Southern California is famous for many things: the weather, the style, the stars. For golf-course-architecture nuts, SoCal is also the home of the barranca. Fittingly, the story of this strategic and naturally beautiful hazard has the feel of an Old Hollywood plot line: The protagonist rises to prominence, suffers a tragic fall, then an unlikely team brings it back to its rightful place.
The barranca crisscrossed the early days of Los Angeles golf. The winding canyons where George Thomas, the godfather of L.A. golf, routed the city’s preeminent courses were laden with riverbeds. Thanks to the wonderful weather, these small gorges—referred to by the locals as “barranca”—are mostly dry and ideal for a strategic and easy-to-maintain hazard.
At Thomas’ trio of masterpieces—Los Angeles Country Club, Riviera Country Club and Bel-Air Country Club—the barranca gets a starring role, acting as a prominent feature of each course. It’s easy to see why Thomas was drawn to them: Beyond their natural look, strategic nature and easy maintenance, barrancas are also efficient at providing drainage relief on rainy days. When a downpour comes, the barrancas fill up and move the water off the property or, in some cases, into an aquifer for later irrigation use.
But then came the fall. When Thomas’ architectural influence faded in the 1950s, so did the use of barrancas. Man-made ponds and bunkers became the en vogue hazards as most courses opted for a less-natural look. Barrancas became an afterthought.
Then, in the early 2000s, a young architect named Gil Hanse and a young golf writer named Geoff Shackelford won the bid to design a canyon course just outside of Los Angeles. Rustic Canyon opened in 2002 to wide acclaim, with the barranca dusting itself off as one of the course’s stars.
Hanse and Shackelford introduce it right off the bat with one of the finest opening holes in golf. The 540-yard par-5 first gives golfers a glimpse of what’s in store for them. It opens with a welcoming tee shot offering players a 60-yard-wide fairway.

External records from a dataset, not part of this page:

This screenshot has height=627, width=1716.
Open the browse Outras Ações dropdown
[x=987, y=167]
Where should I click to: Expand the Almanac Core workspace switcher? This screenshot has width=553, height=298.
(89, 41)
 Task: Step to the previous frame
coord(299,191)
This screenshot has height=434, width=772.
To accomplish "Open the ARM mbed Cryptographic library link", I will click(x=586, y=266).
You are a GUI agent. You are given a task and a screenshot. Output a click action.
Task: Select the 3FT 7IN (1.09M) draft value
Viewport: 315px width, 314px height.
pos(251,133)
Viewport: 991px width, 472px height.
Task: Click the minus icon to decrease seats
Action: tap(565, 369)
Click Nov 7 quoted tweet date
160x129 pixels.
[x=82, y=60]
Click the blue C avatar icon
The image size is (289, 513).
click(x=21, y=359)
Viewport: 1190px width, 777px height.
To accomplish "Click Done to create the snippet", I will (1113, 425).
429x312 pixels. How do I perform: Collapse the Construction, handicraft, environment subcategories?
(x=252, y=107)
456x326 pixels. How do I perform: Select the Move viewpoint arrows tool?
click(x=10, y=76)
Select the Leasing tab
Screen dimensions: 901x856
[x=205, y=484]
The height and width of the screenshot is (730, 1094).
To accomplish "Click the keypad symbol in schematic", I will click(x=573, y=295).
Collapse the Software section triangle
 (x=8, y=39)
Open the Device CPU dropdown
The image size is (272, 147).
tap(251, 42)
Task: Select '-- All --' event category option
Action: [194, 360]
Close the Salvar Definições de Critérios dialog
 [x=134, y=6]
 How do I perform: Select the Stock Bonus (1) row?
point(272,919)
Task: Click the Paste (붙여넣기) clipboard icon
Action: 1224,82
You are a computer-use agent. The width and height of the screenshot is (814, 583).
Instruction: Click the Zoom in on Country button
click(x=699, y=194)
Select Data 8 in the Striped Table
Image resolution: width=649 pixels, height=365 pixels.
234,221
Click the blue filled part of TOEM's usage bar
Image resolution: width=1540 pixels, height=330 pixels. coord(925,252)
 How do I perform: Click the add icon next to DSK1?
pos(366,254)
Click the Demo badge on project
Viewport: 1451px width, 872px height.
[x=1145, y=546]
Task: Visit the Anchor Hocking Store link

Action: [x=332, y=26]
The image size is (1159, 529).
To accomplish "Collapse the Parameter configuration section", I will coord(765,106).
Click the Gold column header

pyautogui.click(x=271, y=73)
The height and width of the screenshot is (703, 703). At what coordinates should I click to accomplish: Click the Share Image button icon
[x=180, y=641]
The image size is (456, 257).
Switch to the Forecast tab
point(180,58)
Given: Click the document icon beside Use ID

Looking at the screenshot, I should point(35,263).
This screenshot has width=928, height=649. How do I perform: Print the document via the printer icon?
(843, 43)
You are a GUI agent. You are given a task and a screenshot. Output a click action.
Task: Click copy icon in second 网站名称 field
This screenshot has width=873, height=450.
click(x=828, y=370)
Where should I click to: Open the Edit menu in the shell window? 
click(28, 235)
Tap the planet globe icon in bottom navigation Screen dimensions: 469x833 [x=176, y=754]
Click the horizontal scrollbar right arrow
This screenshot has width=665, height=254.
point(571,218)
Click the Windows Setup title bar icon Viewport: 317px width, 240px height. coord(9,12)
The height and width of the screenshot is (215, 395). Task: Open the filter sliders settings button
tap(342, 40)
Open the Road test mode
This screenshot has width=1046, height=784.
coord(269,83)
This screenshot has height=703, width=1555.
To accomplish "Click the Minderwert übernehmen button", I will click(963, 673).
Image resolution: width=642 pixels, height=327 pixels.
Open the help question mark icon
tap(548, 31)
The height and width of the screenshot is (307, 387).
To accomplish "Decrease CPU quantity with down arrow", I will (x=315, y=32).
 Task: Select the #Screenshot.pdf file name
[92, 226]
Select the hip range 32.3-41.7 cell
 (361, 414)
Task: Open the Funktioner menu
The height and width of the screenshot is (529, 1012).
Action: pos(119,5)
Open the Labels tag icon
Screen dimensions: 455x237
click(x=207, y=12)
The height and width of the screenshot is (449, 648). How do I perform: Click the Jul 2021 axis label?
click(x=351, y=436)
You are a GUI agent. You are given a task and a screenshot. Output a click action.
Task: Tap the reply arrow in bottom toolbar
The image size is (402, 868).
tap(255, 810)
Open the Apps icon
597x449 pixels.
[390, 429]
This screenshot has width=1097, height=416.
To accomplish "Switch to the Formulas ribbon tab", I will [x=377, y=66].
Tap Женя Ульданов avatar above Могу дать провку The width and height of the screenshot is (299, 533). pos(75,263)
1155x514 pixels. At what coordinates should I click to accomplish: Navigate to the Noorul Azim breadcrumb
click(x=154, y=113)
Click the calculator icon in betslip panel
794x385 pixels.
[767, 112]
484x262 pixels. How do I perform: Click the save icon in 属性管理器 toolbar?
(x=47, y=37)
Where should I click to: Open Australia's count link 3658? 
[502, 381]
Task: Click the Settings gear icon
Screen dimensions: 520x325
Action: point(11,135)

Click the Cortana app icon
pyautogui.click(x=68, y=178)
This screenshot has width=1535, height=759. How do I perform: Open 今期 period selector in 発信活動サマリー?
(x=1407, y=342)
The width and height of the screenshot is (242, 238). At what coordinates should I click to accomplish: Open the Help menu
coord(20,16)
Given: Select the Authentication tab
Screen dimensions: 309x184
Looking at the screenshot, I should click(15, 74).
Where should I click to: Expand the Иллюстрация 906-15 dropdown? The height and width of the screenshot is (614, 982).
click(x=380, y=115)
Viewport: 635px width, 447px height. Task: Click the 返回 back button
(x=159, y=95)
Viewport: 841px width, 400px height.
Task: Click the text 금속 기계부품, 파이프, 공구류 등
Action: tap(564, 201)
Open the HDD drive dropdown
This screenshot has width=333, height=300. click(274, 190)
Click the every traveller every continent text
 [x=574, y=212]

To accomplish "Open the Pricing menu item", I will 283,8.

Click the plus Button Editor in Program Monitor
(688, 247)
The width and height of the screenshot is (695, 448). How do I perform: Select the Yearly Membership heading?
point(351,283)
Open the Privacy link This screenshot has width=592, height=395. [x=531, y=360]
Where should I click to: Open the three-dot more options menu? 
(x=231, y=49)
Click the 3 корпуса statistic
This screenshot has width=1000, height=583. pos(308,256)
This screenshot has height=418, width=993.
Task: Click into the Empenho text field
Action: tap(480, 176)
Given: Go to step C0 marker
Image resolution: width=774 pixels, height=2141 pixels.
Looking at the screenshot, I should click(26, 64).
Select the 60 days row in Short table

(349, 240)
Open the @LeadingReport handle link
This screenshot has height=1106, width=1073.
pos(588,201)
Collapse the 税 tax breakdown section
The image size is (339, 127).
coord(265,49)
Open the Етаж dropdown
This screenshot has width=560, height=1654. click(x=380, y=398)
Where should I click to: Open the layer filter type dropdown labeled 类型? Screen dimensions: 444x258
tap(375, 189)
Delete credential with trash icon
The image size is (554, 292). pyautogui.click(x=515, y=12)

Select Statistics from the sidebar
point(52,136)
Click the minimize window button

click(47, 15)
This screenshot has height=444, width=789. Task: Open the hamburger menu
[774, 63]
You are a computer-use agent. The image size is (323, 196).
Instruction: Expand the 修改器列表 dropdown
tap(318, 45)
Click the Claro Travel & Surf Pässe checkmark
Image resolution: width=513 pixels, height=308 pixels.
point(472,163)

The challenge starts on the second shot thanks to a serpentine barranca cutting across the front of the green and up the fairway more than 130 yards. While only about 3 yards wide and 1 yard deep, the dry riverbed forces every player to think. With sand at the bottom and native grasses on each bank, the barranca also introduces one of golf’s most thrilling aspects: chance. Due to how narrow the hole is, shots can just as easily bound into the barranca as they can bounce over. Those who find the barranca and draw a good lie will have an opportunity at an up-and-down, but unplayable lies also lurk within.
The genius in Hanse and Shackelford’s barranca on the first hole is their use of contours and angles. The barranca cuts up diagonally from left to right, creating a small landing area of fairway short left of the green. The natural slope of the land runs downhill and to the left, leaving a wise player space to play a low running shot up the left and onto the green.
The barranca’s positioning forces every player to confront it at some point. Aggressive players will navigate it with their second shot, long iron in hand. Conservative players and shorter hitters must decide how they want to approach the green: Lay back up the left and face a longer approach that provides the options of a running shot or high approach, or gain a shorter approach by playing up the right. This option brings the barranca into play on the layup on the left side, as well as the approach in front. The farther up the right side a player lays up, the more likely he will be forced to play a high, lofted wedge shot over the barranca.
It’s a grand dame getting her due in modern times, proving that some things never go out of style.